Deorowicz Sebastian, Grabowski Szymon, Ochoa Idoia, Hernaez Mikel, Weissman Tsachy
Institute of Informatics, Silesian University of Technology, Akademicka 16, Gliwice, 44-100 Poland.
Institute of Applied Computer Science, Lodz University of Technology, Al. Politechniki 11, 90-924 Łódź, Poland and.
Bioinformatics. 2016 Apr 1;32(7):1115-7. doi: 10.1093/bioinformatics/btv704. Epub 2015 Nov 28.
Data compression is crucial in effective handling of genomic data. Among several recently published algorithms, ERGC seems to be surprisingly good, easily beating all of the competitors.

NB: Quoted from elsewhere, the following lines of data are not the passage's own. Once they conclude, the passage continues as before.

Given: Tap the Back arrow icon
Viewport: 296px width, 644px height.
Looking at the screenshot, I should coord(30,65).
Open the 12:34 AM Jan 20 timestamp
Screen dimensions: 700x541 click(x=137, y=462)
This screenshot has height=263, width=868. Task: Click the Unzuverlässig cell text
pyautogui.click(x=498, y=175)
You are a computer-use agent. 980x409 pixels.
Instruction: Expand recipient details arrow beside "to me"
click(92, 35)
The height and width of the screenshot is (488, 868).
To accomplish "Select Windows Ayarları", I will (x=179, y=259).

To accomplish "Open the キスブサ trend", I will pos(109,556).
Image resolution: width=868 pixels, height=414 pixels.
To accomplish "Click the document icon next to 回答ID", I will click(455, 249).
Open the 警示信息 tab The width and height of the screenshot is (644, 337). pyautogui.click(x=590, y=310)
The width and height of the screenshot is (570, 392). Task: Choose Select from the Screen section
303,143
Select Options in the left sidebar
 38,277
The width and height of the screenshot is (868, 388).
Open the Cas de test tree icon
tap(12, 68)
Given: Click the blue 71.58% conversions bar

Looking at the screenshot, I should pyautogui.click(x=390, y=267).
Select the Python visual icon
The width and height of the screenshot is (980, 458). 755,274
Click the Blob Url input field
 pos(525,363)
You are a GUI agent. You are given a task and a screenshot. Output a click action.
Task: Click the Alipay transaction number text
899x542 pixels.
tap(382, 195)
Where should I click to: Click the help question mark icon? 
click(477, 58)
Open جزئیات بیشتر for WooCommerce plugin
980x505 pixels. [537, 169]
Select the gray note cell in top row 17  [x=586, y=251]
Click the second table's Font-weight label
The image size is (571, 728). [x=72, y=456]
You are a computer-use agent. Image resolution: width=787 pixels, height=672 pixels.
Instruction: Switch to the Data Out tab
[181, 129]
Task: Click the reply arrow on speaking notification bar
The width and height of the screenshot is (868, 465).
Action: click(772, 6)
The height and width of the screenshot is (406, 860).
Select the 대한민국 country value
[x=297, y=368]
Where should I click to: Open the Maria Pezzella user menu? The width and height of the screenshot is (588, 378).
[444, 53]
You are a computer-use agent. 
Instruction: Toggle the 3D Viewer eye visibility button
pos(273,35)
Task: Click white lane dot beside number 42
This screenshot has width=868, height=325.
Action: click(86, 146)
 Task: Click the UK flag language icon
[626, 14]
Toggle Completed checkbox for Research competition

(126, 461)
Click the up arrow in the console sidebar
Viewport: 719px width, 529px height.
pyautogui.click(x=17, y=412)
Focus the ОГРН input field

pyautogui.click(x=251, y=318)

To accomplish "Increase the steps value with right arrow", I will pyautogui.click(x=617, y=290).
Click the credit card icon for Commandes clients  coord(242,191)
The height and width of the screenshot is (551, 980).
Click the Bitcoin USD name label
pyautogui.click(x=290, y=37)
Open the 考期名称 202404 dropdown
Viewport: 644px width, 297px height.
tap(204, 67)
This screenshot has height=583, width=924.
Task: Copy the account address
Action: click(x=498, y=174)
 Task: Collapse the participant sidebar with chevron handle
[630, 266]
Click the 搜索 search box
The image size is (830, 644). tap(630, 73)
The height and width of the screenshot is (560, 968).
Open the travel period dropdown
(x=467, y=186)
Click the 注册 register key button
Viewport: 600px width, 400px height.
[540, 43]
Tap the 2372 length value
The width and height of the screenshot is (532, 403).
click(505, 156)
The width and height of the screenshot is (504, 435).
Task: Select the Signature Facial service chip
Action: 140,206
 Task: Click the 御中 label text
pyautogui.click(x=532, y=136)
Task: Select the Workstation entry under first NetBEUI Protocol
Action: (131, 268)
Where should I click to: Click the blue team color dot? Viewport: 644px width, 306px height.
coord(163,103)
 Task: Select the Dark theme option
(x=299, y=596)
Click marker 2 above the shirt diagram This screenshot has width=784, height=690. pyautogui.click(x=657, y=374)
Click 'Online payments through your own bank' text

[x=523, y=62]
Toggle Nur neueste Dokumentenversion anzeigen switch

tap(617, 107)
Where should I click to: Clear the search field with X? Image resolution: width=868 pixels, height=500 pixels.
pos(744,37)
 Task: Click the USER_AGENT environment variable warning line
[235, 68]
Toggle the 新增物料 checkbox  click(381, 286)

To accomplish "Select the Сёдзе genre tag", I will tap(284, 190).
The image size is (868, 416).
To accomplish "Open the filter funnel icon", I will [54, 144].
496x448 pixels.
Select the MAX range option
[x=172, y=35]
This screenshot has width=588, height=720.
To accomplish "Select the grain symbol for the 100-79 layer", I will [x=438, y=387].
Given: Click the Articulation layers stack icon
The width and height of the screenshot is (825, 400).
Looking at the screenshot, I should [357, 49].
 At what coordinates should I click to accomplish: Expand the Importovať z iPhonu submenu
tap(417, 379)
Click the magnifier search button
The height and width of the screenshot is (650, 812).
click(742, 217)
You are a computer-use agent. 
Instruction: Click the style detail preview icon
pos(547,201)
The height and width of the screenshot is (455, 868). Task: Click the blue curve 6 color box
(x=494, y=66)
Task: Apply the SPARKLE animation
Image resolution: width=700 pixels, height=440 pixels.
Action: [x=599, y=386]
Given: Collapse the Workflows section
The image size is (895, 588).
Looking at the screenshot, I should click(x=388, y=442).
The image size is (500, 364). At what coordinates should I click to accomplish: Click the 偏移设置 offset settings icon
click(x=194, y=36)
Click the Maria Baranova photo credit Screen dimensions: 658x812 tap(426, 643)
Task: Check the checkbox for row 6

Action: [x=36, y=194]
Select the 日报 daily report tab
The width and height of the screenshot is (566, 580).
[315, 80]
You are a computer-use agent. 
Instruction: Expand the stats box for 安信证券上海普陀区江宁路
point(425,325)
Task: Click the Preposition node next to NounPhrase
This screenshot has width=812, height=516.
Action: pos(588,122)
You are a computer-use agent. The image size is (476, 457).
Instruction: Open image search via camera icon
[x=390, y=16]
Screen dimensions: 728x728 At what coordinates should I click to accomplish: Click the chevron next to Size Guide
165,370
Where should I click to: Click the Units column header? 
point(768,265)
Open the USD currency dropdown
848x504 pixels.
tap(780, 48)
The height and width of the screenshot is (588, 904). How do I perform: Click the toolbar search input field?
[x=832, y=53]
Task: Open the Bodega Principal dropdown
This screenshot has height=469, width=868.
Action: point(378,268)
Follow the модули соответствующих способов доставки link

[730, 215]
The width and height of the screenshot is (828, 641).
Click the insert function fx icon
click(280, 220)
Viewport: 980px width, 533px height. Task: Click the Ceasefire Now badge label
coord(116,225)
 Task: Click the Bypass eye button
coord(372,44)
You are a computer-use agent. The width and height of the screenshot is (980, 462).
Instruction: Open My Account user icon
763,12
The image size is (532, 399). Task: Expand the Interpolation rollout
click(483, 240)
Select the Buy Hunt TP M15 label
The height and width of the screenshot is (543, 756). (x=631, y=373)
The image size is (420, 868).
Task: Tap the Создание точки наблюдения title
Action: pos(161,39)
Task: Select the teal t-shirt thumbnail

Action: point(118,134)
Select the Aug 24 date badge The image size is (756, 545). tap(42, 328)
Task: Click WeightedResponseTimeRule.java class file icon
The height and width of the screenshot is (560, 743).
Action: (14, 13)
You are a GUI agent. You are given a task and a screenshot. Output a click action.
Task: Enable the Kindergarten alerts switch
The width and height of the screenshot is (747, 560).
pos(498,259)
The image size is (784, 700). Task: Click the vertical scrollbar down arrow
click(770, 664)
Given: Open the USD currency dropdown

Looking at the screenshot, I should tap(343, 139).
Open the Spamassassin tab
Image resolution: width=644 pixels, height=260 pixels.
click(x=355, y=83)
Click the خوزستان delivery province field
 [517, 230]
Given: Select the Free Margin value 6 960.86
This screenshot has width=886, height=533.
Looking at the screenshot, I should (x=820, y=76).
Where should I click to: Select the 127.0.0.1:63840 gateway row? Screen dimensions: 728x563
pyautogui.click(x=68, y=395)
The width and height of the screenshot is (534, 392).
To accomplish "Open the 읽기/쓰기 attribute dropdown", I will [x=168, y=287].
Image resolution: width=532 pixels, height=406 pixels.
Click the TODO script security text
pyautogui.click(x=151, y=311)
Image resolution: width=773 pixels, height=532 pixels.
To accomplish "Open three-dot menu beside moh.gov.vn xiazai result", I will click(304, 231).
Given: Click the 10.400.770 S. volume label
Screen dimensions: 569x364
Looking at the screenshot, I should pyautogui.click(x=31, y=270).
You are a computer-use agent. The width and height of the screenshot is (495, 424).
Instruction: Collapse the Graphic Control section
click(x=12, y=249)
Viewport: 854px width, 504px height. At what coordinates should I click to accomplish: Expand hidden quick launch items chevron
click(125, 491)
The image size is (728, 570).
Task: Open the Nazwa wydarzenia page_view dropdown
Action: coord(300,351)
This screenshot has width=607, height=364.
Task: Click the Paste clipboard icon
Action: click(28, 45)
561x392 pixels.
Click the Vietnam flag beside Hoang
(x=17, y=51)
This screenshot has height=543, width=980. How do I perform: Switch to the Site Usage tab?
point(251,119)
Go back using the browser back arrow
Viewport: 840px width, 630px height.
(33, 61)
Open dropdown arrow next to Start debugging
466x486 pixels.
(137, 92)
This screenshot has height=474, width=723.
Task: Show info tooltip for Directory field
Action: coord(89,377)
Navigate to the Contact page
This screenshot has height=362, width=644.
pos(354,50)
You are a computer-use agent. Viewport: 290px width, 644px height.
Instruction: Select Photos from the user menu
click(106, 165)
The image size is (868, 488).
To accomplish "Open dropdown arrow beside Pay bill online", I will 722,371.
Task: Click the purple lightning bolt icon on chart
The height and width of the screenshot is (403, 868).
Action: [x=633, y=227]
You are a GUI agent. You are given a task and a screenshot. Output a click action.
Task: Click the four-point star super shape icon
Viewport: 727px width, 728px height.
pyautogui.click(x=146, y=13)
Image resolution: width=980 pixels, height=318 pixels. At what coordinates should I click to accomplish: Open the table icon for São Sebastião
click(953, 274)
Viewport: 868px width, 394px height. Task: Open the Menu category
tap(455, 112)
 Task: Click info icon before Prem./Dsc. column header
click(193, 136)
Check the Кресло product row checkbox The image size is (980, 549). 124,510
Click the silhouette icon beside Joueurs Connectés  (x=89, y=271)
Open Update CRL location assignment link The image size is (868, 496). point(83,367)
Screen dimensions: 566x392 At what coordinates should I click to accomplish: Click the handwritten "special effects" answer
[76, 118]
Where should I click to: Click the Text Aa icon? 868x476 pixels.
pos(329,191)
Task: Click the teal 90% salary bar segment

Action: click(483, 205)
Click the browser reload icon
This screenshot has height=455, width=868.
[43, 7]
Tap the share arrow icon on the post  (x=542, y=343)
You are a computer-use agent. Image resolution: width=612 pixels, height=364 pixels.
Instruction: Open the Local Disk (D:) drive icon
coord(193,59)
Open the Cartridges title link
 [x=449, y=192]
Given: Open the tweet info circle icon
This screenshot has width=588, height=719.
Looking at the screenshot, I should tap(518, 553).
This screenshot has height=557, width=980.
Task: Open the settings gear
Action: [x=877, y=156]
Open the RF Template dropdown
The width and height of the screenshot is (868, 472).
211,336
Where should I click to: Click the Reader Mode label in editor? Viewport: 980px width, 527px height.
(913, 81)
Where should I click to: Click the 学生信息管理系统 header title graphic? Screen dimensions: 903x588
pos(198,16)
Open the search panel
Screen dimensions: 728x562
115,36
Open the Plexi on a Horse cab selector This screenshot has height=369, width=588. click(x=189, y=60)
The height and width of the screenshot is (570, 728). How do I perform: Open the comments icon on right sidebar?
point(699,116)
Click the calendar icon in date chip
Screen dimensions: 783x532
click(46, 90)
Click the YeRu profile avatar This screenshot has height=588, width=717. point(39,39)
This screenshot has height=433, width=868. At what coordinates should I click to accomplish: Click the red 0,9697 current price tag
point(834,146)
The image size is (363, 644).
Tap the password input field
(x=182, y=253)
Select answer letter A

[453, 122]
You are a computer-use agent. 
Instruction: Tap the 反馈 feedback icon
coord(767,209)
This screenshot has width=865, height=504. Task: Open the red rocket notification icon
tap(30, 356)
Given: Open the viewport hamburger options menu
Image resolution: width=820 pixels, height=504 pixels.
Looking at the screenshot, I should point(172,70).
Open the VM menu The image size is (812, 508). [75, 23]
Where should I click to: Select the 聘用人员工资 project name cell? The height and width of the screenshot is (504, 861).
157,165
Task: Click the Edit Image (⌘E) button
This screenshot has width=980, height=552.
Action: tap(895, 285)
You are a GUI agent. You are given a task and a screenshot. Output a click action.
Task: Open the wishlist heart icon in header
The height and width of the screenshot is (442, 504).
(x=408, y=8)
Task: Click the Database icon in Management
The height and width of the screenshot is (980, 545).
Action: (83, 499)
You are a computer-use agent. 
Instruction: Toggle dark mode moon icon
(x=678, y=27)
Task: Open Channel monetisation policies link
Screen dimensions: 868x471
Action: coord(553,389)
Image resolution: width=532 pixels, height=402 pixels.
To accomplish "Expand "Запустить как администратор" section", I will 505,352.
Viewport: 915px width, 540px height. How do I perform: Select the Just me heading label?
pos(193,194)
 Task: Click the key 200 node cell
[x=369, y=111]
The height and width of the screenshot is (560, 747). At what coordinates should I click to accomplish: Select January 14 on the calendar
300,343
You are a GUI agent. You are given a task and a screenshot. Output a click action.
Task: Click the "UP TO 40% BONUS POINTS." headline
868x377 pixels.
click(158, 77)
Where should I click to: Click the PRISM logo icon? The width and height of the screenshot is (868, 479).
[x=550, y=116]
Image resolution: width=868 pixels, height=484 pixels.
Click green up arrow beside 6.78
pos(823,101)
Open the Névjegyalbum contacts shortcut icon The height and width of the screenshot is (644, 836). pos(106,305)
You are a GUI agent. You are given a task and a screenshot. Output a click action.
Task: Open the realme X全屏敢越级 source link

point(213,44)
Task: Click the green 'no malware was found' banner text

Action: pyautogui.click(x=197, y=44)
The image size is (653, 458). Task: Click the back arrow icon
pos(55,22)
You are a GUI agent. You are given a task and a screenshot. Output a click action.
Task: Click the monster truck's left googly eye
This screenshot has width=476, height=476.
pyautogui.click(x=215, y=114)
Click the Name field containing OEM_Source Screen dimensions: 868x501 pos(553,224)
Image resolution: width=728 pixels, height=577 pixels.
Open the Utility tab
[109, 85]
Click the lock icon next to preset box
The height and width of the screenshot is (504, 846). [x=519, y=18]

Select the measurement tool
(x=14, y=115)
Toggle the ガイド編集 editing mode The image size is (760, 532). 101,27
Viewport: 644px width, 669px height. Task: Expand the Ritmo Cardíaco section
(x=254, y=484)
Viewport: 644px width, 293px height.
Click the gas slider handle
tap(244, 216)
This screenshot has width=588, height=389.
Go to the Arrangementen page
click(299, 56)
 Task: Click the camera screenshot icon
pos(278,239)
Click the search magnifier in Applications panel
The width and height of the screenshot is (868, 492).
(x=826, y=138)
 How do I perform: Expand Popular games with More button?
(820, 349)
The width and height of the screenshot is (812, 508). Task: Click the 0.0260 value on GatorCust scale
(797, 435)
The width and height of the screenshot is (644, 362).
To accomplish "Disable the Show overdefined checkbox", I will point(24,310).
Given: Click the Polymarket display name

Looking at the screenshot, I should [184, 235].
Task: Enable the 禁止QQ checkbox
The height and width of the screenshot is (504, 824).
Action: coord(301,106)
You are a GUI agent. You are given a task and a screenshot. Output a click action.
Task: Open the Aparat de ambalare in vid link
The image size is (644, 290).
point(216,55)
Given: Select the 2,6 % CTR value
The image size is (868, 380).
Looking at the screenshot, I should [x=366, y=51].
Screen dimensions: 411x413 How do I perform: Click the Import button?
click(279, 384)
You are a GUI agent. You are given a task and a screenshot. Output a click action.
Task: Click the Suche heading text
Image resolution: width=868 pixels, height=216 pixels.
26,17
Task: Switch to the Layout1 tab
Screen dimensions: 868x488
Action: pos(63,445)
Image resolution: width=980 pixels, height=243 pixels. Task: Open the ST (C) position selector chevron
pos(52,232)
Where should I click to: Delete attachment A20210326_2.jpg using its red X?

We evaluated ERGC and the previously proposed algorithms GDC and iDoComp, which are the ones used in the original paper for comparison, on a wide data set including 12 assemblies of human genome (instead of only four of them in the original paper). ERGC wins only when one of the genomes (referential or target) contains mixed-cased letters (which is the case for only the two Korean genomes). In all other cases ERGC is on average an order of magnitude worse than GDC and iDoComp.
sebastian.deorowicz@polsl.pl, iochoa@stanford.edu
Supplementary data are available at Bioinformatics online.
数据压缩对于有效处理基因组数据至关重要。在最近发表的几种算法中,ERGC似乎出奇地好,轻松击败了所有竞争对手。
我们在一个包含12个人类基因组组装(而不是原始论文中的仅4个)的广泛数据集上评估了ERGC以及先前提出的算法GDC和iDoComp,原始论文中使用这些算法进行比较。只有当其中一个基因组(参考基因组或目标基因组)包含大小写混合字母时(只有两个韩国基因组是这种情况),ERGC才会获胜。在所有其他情况下,ERGC平均比GDC和iDoComp差一个数量级。
sebastian.deorowicz@polsl.pl,iochoa@stanford.edu
补充数据可在《生物信息学》在线获取。